# READING TEXT
+===+
Lemma 17.17.10. Let $(X, \mathcal{O}_ X)$ be a ringed space. Let $\mathcal{F}$ be a flat $\mathcal{O}_ X$-module. Let $U \subset X$ be open and let

$\mathcal{O}_ U \xrightarrow {(f_1, \ldots , f_ n)} \mathcal{O}_ U^{\oplus n} \xrightarrow {(s_1, \ldots , s_ n)} \mathcal{F}|_ U$

be a complex of $\mathcal{O}_ U$-modules. For every $x \in U$ there exists an open neighbourhood $V \subset U$ of $x$ and a factorization

$\mathcal{O}_ V^{\oplus n} \xrightarrow {A} \mathcal{O}_ V^{\oplus m} \xrightarrow {(t_1, \ldots , t_ m)} \mathcal{F}|_ V$

of $(s_1, \ldots , s_ n)|_ V$ such that $A \circ (f_1, \ldots , f_ n)|_ V = 0$.
+===+
# RAW DATA

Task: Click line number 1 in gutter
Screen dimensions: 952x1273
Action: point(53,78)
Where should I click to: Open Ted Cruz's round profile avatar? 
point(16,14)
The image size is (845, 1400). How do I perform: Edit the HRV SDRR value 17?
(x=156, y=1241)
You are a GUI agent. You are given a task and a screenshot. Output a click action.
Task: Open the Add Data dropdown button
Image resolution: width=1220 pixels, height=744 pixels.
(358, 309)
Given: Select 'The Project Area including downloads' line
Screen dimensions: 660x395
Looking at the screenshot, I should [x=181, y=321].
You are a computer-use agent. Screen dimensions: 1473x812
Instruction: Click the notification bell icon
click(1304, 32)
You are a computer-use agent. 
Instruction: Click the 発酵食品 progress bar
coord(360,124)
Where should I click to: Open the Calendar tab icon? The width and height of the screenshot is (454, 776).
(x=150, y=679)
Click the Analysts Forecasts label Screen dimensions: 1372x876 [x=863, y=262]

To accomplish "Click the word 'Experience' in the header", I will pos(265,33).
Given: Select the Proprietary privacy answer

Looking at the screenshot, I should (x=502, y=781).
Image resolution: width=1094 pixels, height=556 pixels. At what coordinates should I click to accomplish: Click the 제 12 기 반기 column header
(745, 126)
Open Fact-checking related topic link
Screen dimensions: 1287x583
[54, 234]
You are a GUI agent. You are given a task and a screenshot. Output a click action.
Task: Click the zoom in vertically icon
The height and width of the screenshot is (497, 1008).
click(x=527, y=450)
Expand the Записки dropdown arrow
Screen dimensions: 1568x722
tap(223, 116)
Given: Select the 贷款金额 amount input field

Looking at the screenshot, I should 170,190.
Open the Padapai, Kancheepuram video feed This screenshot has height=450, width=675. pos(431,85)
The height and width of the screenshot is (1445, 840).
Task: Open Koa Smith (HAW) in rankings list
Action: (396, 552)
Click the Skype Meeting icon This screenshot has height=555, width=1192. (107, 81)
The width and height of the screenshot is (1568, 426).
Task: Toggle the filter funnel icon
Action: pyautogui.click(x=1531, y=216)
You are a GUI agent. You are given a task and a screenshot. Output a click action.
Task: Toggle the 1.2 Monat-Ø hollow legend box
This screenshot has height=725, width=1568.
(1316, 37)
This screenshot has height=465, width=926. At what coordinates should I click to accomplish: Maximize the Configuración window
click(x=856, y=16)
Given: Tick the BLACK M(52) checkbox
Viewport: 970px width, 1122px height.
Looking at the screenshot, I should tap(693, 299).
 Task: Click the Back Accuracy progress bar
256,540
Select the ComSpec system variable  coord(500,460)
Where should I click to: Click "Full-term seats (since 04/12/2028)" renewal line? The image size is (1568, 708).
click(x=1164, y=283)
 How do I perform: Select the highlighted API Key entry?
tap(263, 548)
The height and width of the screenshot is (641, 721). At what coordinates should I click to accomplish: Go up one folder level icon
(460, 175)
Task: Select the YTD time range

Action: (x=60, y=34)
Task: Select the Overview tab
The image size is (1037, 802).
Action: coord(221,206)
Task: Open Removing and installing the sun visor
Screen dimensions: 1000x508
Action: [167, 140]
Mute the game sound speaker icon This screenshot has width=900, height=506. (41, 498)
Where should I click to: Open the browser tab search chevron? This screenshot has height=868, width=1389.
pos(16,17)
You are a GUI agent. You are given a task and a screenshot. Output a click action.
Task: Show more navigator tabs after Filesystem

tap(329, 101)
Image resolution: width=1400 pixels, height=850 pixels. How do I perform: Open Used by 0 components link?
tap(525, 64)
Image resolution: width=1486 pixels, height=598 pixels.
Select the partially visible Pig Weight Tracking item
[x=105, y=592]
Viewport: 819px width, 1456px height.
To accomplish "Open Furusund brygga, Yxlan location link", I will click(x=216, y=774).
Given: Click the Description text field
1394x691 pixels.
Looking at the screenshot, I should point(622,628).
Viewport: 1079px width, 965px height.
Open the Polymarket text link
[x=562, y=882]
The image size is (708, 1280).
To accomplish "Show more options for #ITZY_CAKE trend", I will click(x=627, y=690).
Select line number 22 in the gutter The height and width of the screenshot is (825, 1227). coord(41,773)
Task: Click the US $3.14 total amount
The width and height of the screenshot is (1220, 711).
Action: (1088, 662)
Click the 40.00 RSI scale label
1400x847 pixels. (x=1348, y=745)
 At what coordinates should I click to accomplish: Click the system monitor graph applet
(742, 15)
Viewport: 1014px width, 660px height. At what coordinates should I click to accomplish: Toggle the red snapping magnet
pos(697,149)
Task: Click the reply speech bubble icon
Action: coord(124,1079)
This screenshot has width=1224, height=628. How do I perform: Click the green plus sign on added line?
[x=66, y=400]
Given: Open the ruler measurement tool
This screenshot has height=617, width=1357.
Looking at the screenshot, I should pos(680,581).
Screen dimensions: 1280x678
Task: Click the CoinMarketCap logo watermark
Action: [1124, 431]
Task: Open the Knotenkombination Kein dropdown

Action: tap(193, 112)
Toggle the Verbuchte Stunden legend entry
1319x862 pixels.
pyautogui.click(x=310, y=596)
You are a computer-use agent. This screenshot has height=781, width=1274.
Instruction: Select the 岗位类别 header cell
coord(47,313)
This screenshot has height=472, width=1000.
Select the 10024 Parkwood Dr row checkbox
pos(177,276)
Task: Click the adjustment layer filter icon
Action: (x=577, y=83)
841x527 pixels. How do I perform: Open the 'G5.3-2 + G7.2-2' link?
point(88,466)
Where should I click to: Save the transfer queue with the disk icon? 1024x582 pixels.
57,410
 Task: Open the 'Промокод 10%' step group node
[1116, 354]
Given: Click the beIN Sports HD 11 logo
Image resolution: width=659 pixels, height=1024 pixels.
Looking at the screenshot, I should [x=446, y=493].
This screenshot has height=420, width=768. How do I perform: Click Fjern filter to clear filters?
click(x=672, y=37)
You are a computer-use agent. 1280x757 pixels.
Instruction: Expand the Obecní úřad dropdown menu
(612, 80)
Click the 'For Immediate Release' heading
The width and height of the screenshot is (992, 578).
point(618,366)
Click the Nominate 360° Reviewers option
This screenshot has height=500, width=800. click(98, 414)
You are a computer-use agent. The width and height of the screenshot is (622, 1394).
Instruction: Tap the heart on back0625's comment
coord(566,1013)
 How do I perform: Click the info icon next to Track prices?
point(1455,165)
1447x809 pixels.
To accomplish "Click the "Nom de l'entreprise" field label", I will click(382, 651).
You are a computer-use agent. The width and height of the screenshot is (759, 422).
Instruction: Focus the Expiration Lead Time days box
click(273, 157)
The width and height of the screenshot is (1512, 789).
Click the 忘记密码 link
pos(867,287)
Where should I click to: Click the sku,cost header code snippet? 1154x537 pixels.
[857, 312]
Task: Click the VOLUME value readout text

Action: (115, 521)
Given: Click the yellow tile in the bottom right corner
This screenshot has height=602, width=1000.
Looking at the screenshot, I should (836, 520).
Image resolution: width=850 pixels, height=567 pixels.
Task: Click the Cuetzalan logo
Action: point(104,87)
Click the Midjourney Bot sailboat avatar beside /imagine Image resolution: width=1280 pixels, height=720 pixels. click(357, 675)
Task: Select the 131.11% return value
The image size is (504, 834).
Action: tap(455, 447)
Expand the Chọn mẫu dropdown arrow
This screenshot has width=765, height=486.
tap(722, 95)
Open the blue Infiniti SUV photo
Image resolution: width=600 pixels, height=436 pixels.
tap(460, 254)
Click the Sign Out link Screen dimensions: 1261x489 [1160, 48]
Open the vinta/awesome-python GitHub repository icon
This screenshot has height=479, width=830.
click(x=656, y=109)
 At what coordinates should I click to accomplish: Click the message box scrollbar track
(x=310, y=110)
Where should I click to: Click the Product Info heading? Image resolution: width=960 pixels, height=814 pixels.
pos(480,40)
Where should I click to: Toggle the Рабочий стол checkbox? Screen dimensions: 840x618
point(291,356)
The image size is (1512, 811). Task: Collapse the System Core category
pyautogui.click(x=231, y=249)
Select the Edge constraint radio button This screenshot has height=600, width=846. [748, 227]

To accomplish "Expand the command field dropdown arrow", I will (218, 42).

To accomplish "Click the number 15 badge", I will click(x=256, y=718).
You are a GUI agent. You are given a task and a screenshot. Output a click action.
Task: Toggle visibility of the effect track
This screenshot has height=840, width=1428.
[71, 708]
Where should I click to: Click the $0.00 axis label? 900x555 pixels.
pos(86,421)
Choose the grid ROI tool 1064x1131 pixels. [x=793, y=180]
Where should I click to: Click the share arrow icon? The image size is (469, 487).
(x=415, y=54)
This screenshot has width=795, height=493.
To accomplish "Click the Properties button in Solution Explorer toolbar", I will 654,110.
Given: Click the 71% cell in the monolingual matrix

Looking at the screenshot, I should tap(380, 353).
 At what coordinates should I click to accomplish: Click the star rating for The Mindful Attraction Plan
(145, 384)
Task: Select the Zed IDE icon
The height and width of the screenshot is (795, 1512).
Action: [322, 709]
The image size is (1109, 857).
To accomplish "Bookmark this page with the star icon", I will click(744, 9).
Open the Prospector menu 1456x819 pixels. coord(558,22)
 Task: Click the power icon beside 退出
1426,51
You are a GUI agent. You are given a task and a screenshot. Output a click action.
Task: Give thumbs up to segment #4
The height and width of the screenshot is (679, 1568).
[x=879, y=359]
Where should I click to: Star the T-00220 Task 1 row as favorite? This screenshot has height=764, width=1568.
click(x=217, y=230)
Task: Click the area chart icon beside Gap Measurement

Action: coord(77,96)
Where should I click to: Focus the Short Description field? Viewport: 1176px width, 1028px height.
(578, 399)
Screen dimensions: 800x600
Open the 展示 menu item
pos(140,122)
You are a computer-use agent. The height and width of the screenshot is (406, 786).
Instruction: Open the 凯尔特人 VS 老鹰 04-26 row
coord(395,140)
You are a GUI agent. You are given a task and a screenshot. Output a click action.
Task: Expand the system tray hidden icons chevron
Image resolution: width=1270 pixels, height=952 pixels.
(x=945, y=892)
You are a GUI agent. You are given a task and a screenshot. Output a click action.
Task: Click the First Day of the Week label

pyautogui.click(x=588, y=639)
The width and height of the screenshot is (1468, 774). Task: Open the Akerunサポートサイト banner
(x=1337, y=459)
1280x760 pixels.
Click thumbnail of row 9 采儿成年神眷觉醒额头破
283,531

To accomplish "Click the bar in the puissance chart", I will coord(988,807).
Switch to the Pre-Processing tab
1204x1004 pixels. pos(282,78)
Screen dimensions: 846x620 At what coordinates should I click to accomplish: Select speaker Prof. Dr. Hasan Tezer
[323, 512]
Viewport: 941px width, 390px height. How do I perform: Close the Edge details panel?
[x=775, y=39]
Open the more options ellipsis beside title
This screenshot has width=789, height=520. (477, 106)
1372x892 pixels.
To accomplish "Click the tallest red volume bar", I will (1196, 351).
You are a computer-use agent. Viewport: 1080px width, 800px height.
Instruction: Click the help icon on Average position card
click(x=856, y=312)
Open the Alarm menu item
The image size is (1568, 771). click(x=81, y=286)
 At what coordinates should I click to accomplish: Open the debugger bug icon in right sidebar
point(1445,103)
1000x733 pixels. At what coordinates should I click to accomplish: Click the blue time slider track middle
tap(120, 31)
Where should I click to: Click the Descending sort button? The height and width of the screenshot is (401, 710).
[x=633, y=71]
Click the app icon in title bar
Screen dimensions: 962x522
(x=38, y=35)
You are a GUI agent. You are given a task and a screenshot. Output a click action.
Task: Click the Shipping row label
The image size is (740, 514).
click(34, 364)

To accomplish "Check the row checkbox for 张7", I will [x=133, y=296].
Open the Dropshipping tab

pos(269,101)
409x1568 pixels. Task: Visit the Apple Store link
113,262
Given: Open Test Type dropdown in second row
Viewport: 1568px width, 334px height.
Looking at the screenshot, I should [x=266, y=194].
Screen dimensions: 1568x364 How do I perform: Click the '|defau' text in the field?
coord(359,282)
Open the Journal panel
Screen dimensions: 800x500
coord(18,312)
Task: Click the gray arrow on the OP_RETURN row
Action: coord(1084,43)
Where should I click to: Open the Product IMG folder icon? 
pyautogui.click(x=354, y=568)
+===+
# PARTS OF THE EXERCISE
**a.** Answer these from the lemma:
(i) What number is the lemma given?
(ii) What kind of module is the sheaf F assumed to be?
(iii) What must the composition of A with (f_1, …, f_n) restricted to V equal?
**b.** List every label written above an arrow in the two displayed sequences of the lemma.
**c.** Write out everything in the lemma from "be a complex" down to "(f_1, \ldots , f_ n)|_ V = 0$.".
The listing above has nothing to do with the lemma.

# SET OF ANSWERS
**a.**
(i) 17.17.10
(ii) A flat O_X-module
(iii) 0

**b.**
(f_1, …, f_n)
(s_1, …, s_n)
A
(t_1, …, t_m)

**c.**
be a complex of $\mathcal{O}_ U$-modules. For every $x \in U$ there exists an open neighbourhood $V \subset U$ of $x$ and a factorization

$\mathcal{O}_ V^{\oplus n} \xrightarrow {A} \mathcal{O}_ V^{\oplus m} \xrightarrow {(t_1, \ldots , t_ m)} \mathcal{F}|_ V$

of $(s_1, \ldots , s_ n)|_ V$ such that $A \circ (f_1, \ldots , f_ n)|_ V = 0$.